▶ **Task details**
The entries below need to be transcribed verbatim.

=== Begin Enclosure ===

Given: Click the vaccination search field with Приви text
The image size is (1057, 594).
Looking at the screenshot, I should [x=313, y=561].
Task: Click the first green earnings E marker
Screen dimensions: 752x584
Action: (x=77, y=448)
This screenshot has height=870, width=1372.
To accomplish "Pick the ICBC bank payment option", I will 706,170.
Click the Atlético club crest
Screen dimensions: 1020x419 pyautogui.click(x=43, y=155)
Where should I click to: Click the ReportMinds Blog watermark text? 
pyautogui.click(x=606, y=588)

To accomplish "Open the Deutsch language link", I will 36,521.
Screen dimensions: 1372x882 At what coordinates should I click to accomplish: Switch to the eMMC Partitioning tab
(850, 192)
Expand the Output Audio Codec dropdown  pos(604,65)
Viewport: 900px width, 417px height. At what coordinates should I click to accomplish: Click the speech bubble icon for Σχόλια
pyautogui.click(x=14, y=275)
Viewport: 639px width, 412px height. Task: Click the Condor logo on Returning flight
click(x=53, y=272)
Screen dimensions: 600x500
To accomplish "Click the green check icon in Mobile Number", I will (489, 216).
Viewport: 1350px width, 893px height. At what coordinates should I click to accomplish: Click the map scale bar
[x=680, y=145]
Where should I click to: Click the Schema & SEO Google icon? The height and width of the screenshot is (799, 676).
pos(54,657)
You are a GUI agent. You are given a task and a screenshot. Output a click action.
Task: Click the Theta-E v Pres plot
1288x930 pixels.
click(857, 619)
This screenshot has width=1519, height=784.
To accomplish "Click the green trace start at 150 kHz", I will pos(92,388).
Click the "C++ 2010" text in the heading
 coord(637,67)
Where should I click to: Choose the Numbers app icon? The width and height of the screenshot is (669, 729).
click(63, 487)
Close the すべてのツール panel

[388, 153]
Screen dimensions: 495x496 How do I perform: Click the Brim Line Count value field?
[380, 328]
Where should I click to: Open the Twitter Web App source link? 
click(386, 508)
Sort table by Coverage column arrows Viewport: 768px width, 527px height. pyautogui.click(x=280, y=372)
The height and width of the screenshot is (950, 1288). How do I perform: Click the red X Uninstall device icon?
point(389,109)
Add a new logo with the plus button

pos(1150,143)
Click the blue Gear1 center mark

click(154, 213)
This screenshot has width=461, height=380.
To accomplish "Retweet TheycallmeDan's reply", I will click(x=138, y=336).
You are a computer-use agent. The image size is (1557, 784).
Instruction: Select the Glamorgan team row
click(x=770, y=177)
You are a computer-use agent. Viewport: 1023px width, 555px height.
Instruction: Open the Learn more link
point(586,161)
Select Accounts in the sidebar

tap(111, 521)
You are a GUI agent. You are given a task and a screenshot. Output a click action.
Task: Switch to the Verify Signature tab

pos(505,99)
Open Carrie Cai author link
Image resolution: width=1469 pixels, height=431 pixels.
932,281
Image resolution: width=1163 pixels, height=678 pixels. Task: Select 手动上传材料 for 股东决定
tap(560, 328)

=== End Enclosure ===

▶ **Your response**
Given: Click the vaccination search field with Приви text
The image size is (1057, 594).
Looking at the screenshot, I should [x=313, y=561].
Task: Click the first green earnings E marker
Screen dimensions: 752x584
Action: (x=77, y=448)
This screenshot has height=870, width=1372.
To accomplish "Pick the ICBC bank payment option", I will 706,170.
Click the Atlético club crest
Screen dimensions: 1020x419 pyautogui.click(x=43, y=155)
Where should I click to: Click the ReportMinds Blog watermark text? 
pyautogui.click(x=606, y=588)

To accomplish "Open the Deutsch language link", I will 36,521.
Screen dimensions: 1372x882 At what coordinates should I click to accomplish: Switch to the eMMC Partitioning tab
(850, 192)
Expand the Output Audio Codec dropdown  pos(604,65)
Viewport: 900px width, 417px height. At what coordinates should I click to accomplish: Click the speech bubble icon for Σχόλια
pyautogui.click(x=14, y=275)
Viewport: 639px width, 412px height. Task: Click the Condor logo on Returning flight
click(x=53, y=272)
Screen dimensions: 600x500
To accomplish "Click the green check icon in Mobile Number", I will (489, 216).
Viewport: 1350px width, 893px height. At what coordinates should I click to accomplish: Click the map scale bar
[x=680, y=145]
Where should I click to: Click the Schema & SEO Google icon? The height and width of the screenshot is (799, 676).
pos(54,657)
You are a GUI agent. You are given a task and a screenshot. Output a click action.
Task: Click the Theta-E v Pres plot
1288x930 pixels.
click(857, 619)
This screenshot has width=1519, height=784.
To accomplish "Click the green trace start at 150 kHz", I will pos(92,388).
Click the "C++ 2010" text in the heading
 coord(637,67)
Where should I click to: Choose the Numbers app icon? The width and height of the screenshot is (669, 729).
click(63, 487)
Close the すべてのツール panel

[388, 153]
Screen dimensions: 495x496 How do I perform: Click the Brim Line Count value field?
[380, 328]
Where should I click to: Open the Twitter Web App source link? 
click(386, 508)
Sort table by Coverage column arrows Viewport: 768px width, 527px height. pyautogui.click(x=280, y=372)
The height and width of the screenshot is (950, 1288). How do I perform: Click the red X Uninstall device icon?
point(389,109)
Add a new logo with the plus button

pos(1150,143)
Click the blue Gear1 center mark

click(154, 213)
This screenshot has width=461, height=380.
To accomplish "Retweet TheycallmeDan's reply", I will click(x=138, y=336).
You are a computer-use agent. The image size is (1557, 784).
Instruction: Select the Glamorgan team row
click(x=770, y=177)
You are a computer-use agent. Viewport: 1023px width, 555px height.
Instruction: Open the Learn more link
point(586,161)
Select Accounts in the sidebar

tap(111, 521)
You are a GUI agent. You are given a task and a screenshot. Output a click action.
Task: Switch to the Verify Signature tab

pos(505,99)
Open Carrie Cai author link
Image resolution: width=1469 pixels, height=431 pixels.
932,281
Image resolution: width=1163 pixels, height=678 pixels. Task: Select 手动上传材料 for 股东决定
tap(560, 328)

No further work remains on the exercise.